----- GIVEN RECORDS

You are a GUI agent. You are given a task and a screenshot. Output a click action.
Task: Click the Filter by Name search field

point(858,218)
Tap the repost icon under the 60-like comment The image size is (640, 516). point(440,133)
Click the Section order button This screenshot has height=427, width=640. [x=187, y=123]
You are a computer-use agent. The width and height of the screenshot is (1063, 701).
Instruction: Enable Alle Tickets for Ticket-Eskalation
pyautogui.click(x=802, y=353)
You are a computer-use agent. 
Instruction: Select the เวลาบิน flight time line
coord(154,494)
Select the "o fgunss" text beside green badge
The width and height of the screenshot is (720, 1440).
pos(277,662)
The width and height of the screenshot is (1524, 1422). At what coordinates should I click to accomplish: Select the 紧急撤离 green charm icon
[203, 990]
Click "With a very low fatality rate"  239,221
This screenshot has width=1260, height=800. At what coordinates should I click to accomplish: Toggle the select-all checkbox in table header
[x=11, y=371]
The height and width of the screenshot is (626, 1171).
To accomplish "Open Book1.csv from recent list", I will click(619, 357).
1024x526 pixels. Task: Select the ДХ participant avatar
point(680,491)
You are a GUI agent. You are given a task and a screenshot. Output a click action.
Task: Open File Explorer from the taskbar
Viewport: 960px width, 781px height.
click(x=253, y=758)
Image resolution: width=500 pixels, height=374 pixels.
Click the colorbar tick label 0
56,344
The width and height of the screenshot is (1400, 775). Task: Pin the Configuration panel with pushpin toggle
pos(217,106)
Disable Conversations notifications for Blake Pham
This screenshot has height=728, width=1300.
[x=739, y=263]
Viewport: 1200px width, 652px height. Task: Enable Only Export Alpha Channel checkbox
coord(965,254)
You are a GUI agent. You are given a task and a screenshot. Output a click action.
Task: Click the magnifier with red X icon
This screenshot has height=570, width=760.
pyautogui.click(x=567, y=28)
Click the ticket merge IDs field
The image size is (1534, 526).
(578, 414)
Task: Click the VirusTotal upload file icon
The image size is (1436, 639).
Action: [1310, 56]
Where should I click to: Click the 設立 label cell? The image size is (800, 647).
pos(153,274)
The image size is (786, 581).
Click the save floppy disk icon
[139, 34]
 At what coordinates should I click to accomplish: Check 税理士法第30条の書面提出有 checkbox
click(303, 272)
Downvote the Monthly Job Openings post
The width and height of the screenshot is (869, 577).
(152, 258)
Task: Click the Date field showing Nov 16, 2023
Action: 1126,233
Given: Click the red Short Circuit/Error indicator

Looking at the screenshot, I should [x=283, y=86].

----------

#### [TASK INSTRUCTIONS]
Look through the entries above, find each line containing "from", and copy it.

#### [FINAL ANSWER]
To accomplish "Open Book1.csv from recent list", I will click(619, 357).
Task: Open File Explorer from the taskbar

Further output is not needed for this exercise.